Una variante distinta y muy significativa ha sido la emergencia del EZLN en México, con la denuncia del Estado como mecanismo de sojuzgamiento y la afirmación del autogobierno local.
Casos sobresalientes lo constituyen Ecuador o Bolivia, donde el movimiento indígena adoptó la estrategia de la plurinacionalidad en defensa de sus reivindicaciones colectivas y derecho a la autonomía. En la nación andina, los movimientos indígenas y sociales llevaron a Evo Morales a ser el primer presidente de origen indígena. En Ecuador, como en Bolivia, las organizaciones indígenas emergen como sujetos políticos fundamentales en razón de su poder de movilización, pero cuya incidencia electoral disminuye debido a su concentración territorial y su menor peso demográfico.
A esta legítima rebelión de negros e indígenas, tal como en épocas pretéritas, los sectores dominantes oponen un racismo despiadado. En ocasiones sin cortapisas, como es el caso de la ultraderecha blanca en Bolivia, Brasil, Ecuador, Chile o Uruguay, por sólo citar algunas, en asociación con los nuevos fundamentalistas evangélicos y sectores del ejército. En otros casos con engaños mediatizados, clavando la cuchilla en el segregacionismo latente en parte de los sectores medios. Único modo de dividir a las mayorías poblacionales, que de otro modo, en unidad, no podrían dominar.

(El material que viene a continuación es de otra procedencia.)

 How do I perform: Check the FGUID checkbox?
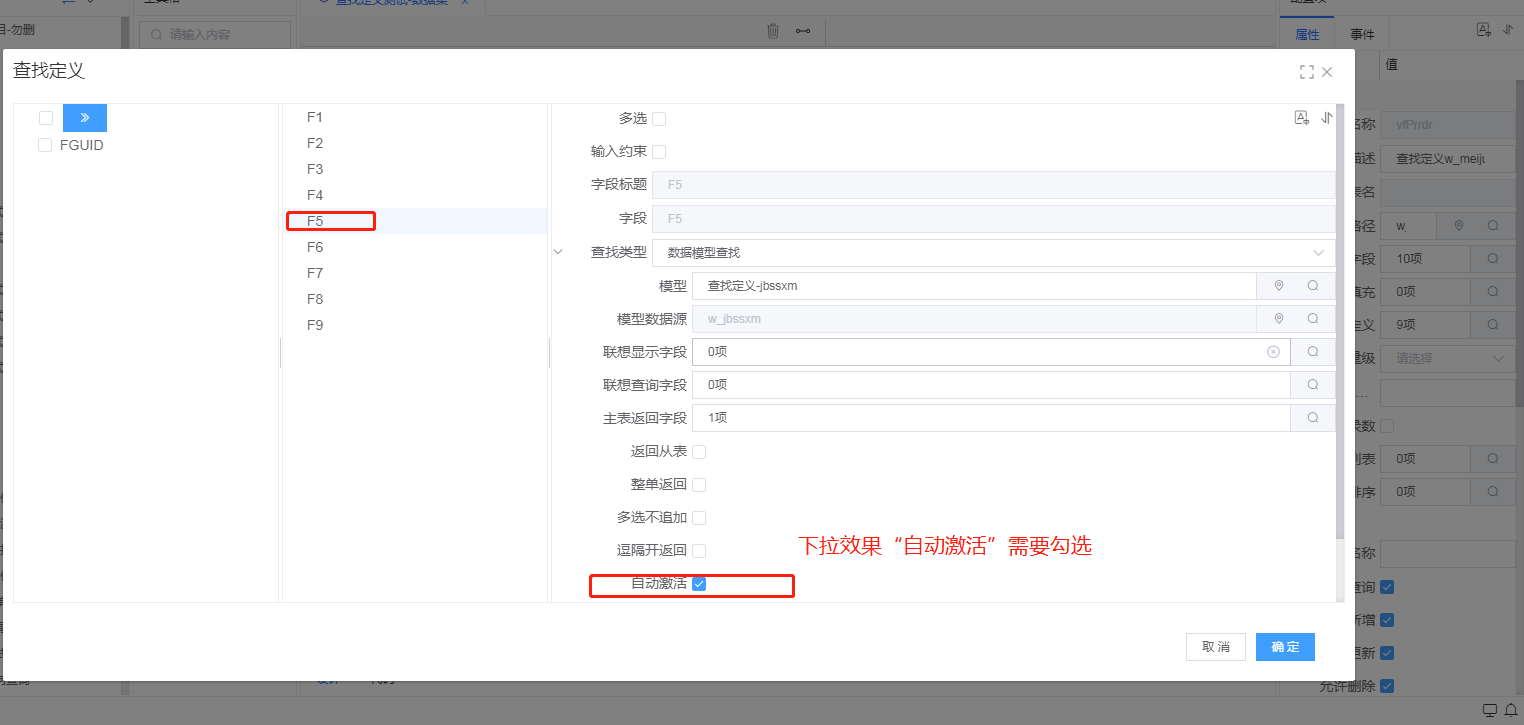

Reparación y reconstitución social
Los llamados a una conciliación social voluntarista, como muestran las estadísticas y un proceso que lleva ya varios siglos son ingenuas y poco eficientes. La recomposición del tejido social exige la nivelación de condiciones de vida y la diversidad de posibilidades vitales para todos.

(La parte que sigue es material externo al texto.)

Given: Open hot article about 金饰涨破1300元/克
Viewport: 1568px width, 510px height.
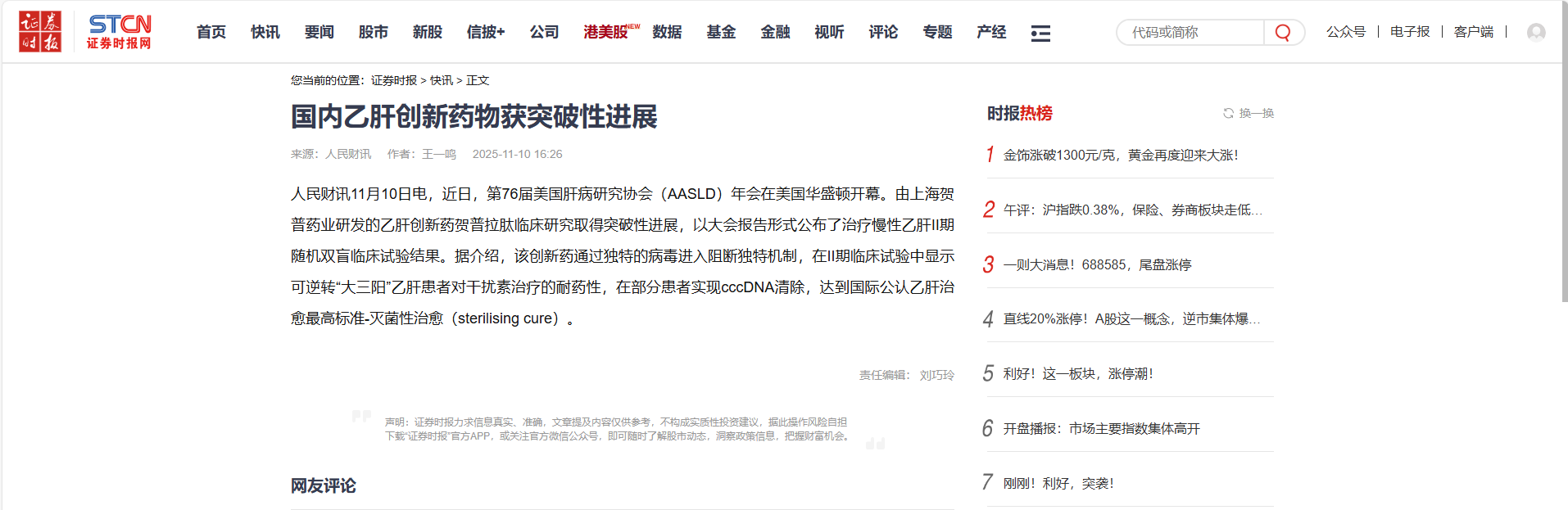Looking at the screenshot, I should point(1120,155).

Una efectiva nivelación de oportunidades afecta sin duda la estructura general de un sistema de lucro exorbitante para pocos y una geoeconomía cuyas posiciones dominantes están enclavadas – al menos hasta la reciente emergencia de China – en el Norte global.

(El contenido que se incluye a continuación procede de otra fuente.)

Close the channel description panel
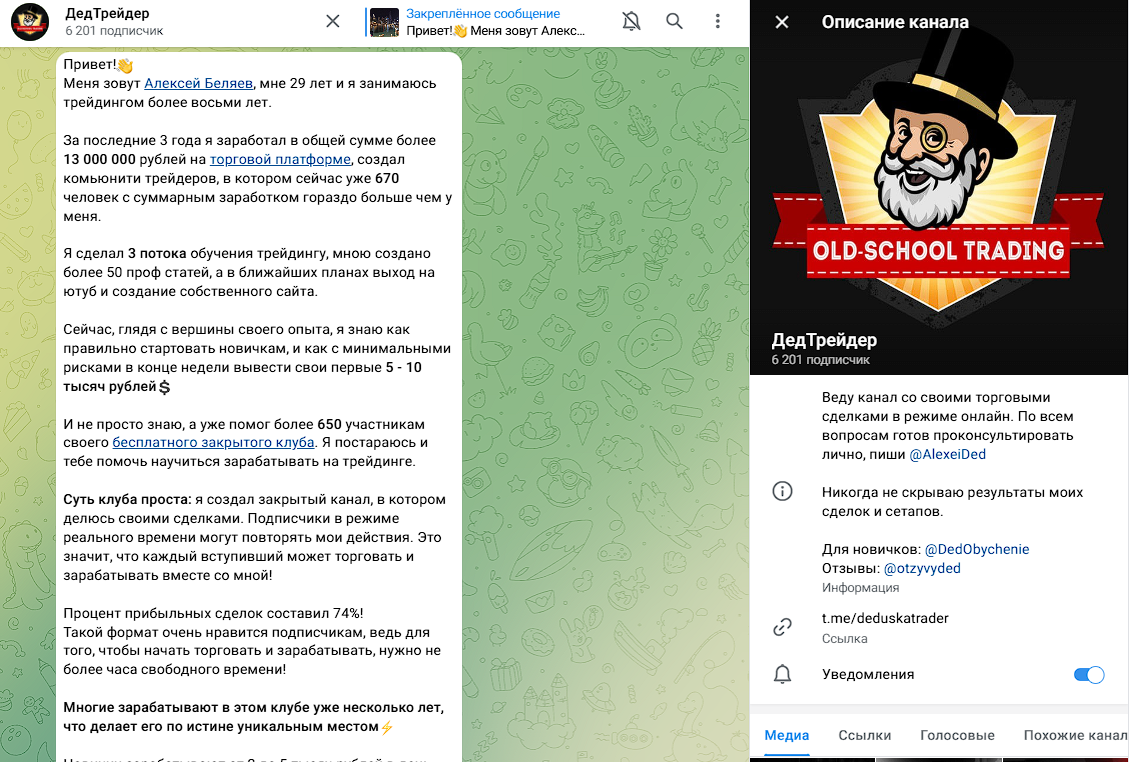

La Comisión de Reparación del Caribe, organismo surgido del CARICOM en su Plan de 10 Puntos, señala que es imprescindible que las naciones europeas acepten su responsabilidad histórica por los crímenes cometidos. Dicho plan incluye como ejes fundamentales la repatriación y reinserción de aquellos descendientes de africanos que así lo quieran, ofrecer desarrollo con participación a las comunidades indígenas, erradicar el analfabetismo, ampliar el sistema de salud y el acceso a la educación y posibilitar un conocimiento más profundo de su propia y dolorosa historia.
Al mismo tiempo, se indica que el subdesarrollo tecnológico y la condena de la exportación de productos primarios generada por el sistema colonial deben ser reparadas, al menos parcialmente, con una abundante transferencia de capacidades tecnológicas y científicas y del mismo modo, ser canceladas las deudas impuestas por la usura anterior y actual.
Para que proclamas, declaraciones y planificaciones bienintencionadas se conviertan en hechos, es preciso remover las estructuras a través de fuertes movimientos emancipadores que promuevan la redistribución y el acceso al conocimiento al interior de sus países y conformen un poderoso eje de integración y unidad para equilibrar la relación de fuerzas existente.
A fin de proceder a una verdadera reconciliación, sin embargo, habrá de realizarse en simultáneo un ejercicio doblemente difícil. Será procedente comprender las corrientes subjetivas que fluyen en el interior de conjuntos e individuos, cuyos profundos significados culturales, generacionales y biográficos son condicionantes de su accionar. De allí surgen comprensiones transformadoras que constituyen el piso firme del mañana.
América Latina y el Caribe es sometida hoy a una intensa presión del poder del Norte, constituyendo una pieza clave en el sostenimiento del viejo mundo o en la apertura a uno nuevo, multilateral, libre, compartido, humanista. Un error en la elección de los pueblos no podrá detener la historia, pero sí retrasarla.
(*) Javier Tolcachier es investigador del Centro de Estudios Humanistas de Córdoba, Argentina y comunicador en agencia internacional de noticias Pressenza.